▶ [ARTICLE]:
§

For purposes of the instant motion, the most significant thing the County told the court in 1972 was that the County had assumed full responsibility for the disposition of all of the solid waste for Westchester County. Although there was no statute that required the County to assume full responsibility, the County nevertheless assumed this responsibility voluntarily.

Pursuant to the foregoing representations by the County, the court issued an order that provided, among other things, that the County was to use consultants to generate reports and devise some plan for solid waste disposal.

In 1974, two years later, the County submitted to the court a plan for solid waste management, whereby the County again assumed full responsibility for all solid waste in Westchester County. This plan was predicated on the temporary use of the Landfill. The plan provided that the Landfill would be used for a period of three or four years, at which point the Landfill would be closed and some other facility would be used as the repository for solid waste.

In 1974, the County Board of Legislators adopted a resolution to the effect that it would introduce a solid waste program. It expressly stated that the County would assume responsibility for all solid waste within the County.

In 1975, three years into this litigation, and after extensive negotiations, the County and the Government entered into a Consent Decree. The Consent Decree required, among other things, that an expert be appointed by the court who would determine the capacity of the Landfill, how high it could go, and to what extent the Landfill could still be used. In the meantime, it required the County to devise long-range plans for solid waste disposal.

§

▶ [GIVEN INFORMATION]:
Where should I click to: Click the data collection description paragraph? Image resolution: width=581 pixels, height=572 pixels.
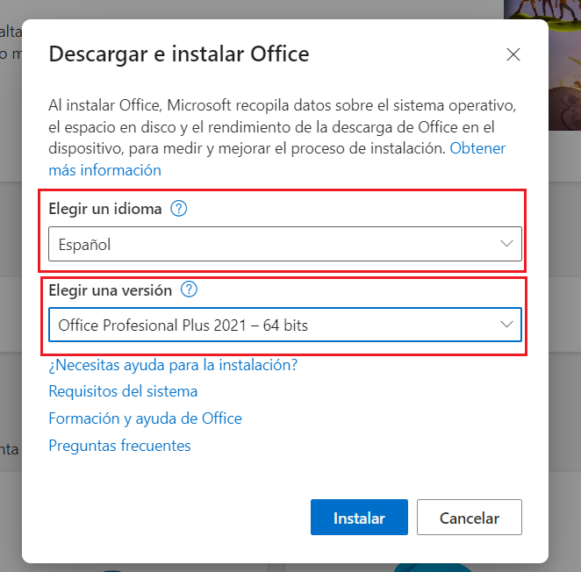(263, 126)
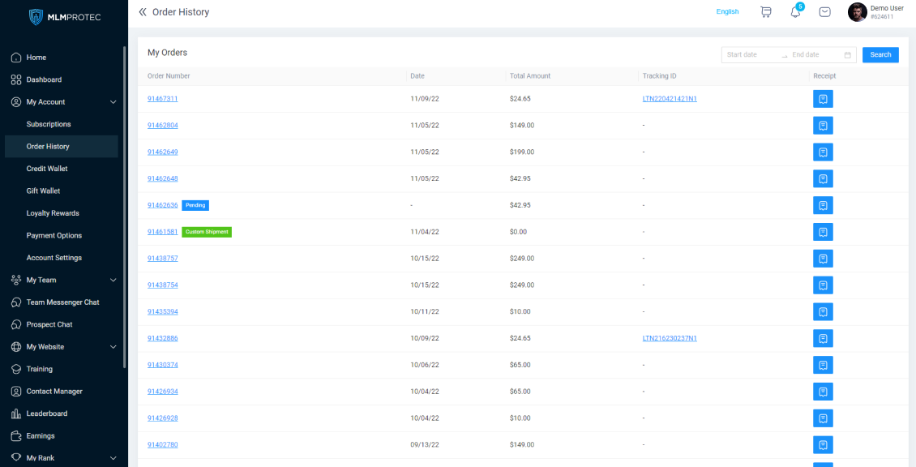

§

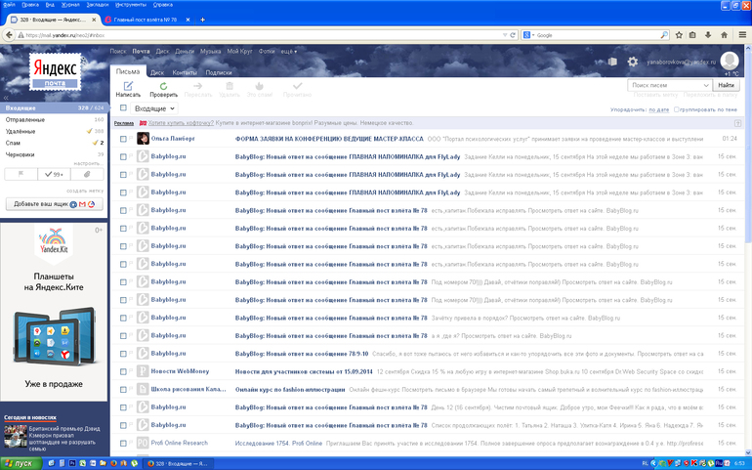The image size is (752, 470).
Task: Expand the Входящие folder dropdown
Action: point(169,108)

§

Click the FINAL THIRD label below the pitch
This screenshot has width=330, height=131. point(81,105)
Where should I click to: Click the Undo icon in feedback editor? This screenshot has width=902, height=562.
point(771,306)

§

▶ [TASK REQUIREMENTS]:
1. Reproduce the Westchester landfill passage word for word, everything from "Pursuant to the" down to "plan for solid waste disposal.".
2. Answer these questions using the Westchester landfill passage:
(a) In what year did the County submit a plan for solid waste management to the court?
(b) For how long did that plan provide that the Landfill would be used?
(c) Under the Consent Decree, what three things was the court-appointed expert to determine?
3. According to the Westchester landfill passage, on what basis did the court issue its order requiring the County to use consultants and devise a plan for solid waste disposal? Answer in one to three sentences.

▶ [ANSWERS FOR THE EXERCISE]:
1.
Pursuant to the foregoing representations by the County, the court issued an order that provided, among other things, that the County was to use consultants to generate reports and devise some plan for solid waste disposal.

2.
(a) 1974.
(b) For a period of three or four years.
(c) The capacity of the Landfill, how high it could go, and to what extent it could still be used.

3. The court issued the order pursuant to representations the County made in 1972. The most significant of these was that the County had assumed full responsibility for the disposition of all solid waste in Westchester County.